New Femininities: Postfeminism, Neoliberalism, and Subjectivity edited by Rosalind Gill and Christina Scharff
Notable chapters: “Are You Sexy, Flirty, Or a Slut? Exploring ‘Sexualization’ and How Teen Girls Perform/Negotiate Digital Sexual Identity on Social Networking Sites” by Jessica Ringrose, “Media ‘Sluts’: ‘Tween’ Girls Negotiations of Postfeminist Sexual Subjectivities in Popular Culture” by Sue Jackson and Tiina Vares, “The Contradictions of Successful Femininity: Third-Wave Feminism, Postfeminism, and ‘New’ Femininities” by Shelley Budgeon, and “Will These Emergencies Never End? Some First Thoughts about the Impact of Economic and Security Crises on Everyday Life” by Gargi Bhattacharyya
The introduction to this book by Rosalind Gill and Christina Scharff is super-duper helpful for positioning current girlhood studies (circa 2011!). In explaining the structure of the book and the title of the collection, they take up the social and economic discourses that surround developing notions of femininity in the 21st century: “The notion of ‘new femininities is designed to be wrapped in scare quotes and followed by an interrogative. It seeks to open up questions about the ways in which gender is lived, experienced, and represented” (2). They raise one such question about the way academics write about “girls and women” and “masculinities”: why not “femininities”? Still, they are not ignorant to the implications of framing the study as “new”: “We are wary of a world saturated by consumerist logics and an attention economy in which a premium is placed (even in academia) on the ‘new’ (if not improved!)” (2). The way the book is positioned in a self-aware manner is wonderful.

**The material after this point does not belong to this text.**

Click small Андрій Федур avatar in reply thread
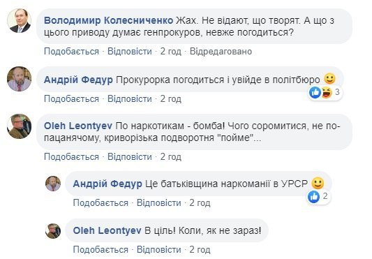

The intro is also helpful for understanding a working definition of postfeminism in the several ways the word is used (3), neoliberalism (5), subjectivity (7), and transnationality (9), ultimately asking whether or not women are the ideal neoliberal subjects (7).
My other favorite chapter was Budgeon’s “The Contradictions of Successful Femininity: Third-Wave Feminism, Postfeminism, and ‘New’ Femininities.” In her essay, she takes up the contradictory and complicated messages about women, gender, and feminism encountered by young women, noting that “women are increasingly more likely to identify with generation than gender” (280). As patriarchy is being dismantled as the primary object of critique, hybridity, globalism, and the multiple aims of feminism complicate women’s understanding of their roles and the work that feminism does, especially as feminist politics increasingly becomes a “politics based on self-definition” (283). Budgeon asserts what I think many women of my generation experience: “successful femininity now involves living a tension between exercising the traditional feminine mode of relationality and the exhibition of individualized agency previously associated with masculinity” (285). Put simply, we’re expected to be it all. The argument strongly reminded me of Liz’s struggles in “Feminism, Postfeminism, Liz Lemonism.”
On the other hand, I found this book somewhat-to-very upsetting. I’m square enough to think that the sexualization of young women is a bad, dangerous trend and I’m not comfortable with young women selling sexual favors online. The “reclaiming” of the term slut does not seem at all empowering to me. I don’t want to be a slut. I don’t think we should be calling each other sluts. (And, sidebar: I think being classy and showing discretion and self-control is more powerful anyway.) The tone of this book sometimes made me feel like I am hopelessly out of touch, but I hope to God that’s not the case.
Gill, Rosalind, and Christina Scharff. New Femininities: Postfeminism, Neoliberalism, and Subjectivity. Houndmills, Basingstoke, Hampshire: Palgrave Macmillan, 2011. Print.